The association of postpartum cardiac reverse remodeling (RR) with urinary proteome, particularly in pregnant women with cardiovascular (CV) risk factors who show long-term increased risk of cardiovascular disease and mortality is unknown. We aim to profile the urinary proteome in pregnant women with/without CV risk factors to identify proteins associated with postpartum RR. Our study included a prospective cohort of 32 healthy and 27 obese and/or hypertensive and/or diabetic pregnant women who underwent transthoracic echocardiography, pulse-wave-velocity, and urine collection at the 3rd trimester and 6 months postpartum. Shotgun HPLC-MS/MS profiled proteins. Generalized linear mixed-effects models were used to identify associations between urinary proteins and left ventricle mass (LVM), a surrogate of RR. An increase in arterial stiffness was documented from 3rd trimester to 6 months after delivery, being significantly elevated in women with CV risk factors. In addition, the presence of at least one CV risk factor was associated with worse LVM RR. We identified 6 and 11 proteins associated with high and low LVM regression, respectively. These proteins were functionally linked with insulin-like growth factor (IGF) transport and uptake regulation by IGF binding-proteins, platelet activation, signaling and aggregation and the immune system's activity. The concentration of IGF-1 in urine samples was associated with low LVM regression after delivery. Urinary proteome showed a predicting potential for identifying pregnant women with incomplete postpartum RR.

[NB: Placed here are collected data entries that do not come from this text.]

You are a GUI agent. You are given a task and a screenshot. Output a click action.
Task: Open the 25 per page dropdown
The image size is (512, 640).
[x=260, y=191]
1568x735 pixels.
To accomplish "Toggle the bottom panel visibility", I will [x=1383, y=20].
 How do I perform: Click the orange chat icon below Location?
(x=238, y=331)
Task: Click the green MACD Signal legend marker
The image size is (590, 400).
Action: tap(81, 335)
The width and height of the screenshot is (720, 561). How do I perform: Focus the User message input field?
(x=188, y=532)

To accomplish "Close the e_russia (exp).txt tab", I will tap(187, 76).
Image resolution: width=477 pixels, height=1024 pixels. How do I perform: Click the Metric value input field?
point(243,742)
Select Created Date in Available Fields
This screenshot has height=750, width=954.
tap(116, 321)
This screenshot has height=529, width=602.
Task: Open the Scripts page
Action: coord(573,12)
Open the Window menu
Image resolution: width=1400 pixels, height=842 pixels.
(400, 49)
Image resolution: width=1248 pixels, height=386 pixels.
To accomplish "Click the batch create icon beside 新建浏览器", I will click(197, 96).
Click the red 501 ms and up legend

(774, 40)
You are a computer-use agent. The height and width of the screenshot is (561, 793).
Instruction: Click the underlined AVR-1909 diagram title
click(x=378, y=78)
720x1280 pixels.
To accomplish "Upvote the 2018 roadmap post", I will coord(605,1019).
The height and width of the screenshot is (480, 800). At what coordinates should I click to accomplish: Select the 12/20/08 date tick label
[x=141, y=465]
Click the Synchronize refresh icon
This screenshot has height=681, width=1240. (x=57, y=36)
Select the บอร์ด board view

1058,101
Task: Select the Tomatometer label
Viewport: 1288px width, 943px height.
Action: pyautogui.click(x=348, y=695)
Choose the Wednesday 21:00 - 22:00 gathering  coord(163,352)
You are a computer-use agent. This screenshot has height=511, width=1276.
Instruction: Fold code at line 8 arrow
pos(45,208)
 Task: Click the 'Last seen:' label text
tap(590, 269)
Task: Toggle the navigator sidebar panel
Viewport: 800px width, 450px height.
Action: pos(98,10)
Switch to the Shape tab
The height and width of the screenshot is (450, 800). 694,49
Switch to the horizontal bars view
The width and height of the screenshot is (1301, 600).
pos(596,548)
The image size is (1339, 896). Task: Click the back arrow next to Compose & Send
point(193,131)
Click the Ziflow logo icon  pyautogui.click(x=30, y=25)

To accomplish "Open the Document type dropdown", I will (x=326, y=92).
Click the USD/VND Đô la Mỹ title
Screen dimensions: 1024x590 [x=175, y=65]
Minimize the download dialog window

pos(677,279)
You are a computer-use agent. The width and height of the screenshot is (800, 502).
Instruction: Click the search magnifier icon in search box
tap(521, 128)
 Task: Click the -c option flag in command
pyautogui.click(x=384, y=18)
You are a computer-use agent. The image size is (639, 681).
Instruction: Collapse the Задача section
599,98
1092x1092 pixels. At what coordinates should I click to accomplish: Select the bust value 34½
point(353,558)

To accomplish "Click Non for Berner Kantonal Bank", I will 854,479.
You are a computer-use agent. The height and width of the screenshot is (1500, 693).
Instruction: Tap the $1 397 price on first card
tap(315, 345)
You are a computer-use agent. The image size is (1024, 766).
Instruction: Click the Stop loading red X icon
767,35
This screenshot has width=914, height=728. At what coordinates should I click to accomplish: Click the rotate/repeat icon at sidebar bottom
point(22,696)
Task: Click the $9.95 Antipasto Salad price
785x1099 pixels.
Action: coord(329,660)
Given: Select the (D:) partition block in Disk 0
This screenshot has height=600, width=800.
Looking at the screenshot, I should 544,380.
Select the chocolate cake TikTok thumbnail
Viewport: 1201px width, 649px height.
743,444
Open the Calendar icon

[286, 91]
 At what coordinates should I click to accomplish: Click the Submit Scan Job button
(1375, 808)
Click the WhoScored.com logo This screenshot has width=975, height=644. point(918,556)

Keywords: Cardiovascular reverse remodeling; Cardiovascular risk factor; Hemodynamic overload; Pregnancy; Proteome; Urine.

Figure 1

(A) Volcano Plot from multivariable generalized linear mixed-effects models (adjusted to cardiovascular risk factors, age at recruitment moment, parity, weight gain until 3rd trimester, and evaluation moments) showing the distribution of the proteins according to their effect (beta coefficient) and significance level (− log₁₀(p-value)) regarding LVM regression. Proteins are identified with the respective gene name. Red labels are non-significant associations whereas blue labels signify significant associations. (B) Urine proteins showing a significant association with LVM, according to the GLMM. (C) STRING Protein–Protein interaction network of the 17 most relevant proteins associated with postpartum LVM, according to a GLMM. Each node represents a protein, identified with the respective gene name. The most relevant biological processes found through gene ontology enrichment analysis are depicted through node colors. Each type of protein interaction is represented by a different edge color (cyan: known interaction from curated databases, pink: experimentally determined; yellow: text mining; black: co-expression; green: predicted interaction from gene neighborhood).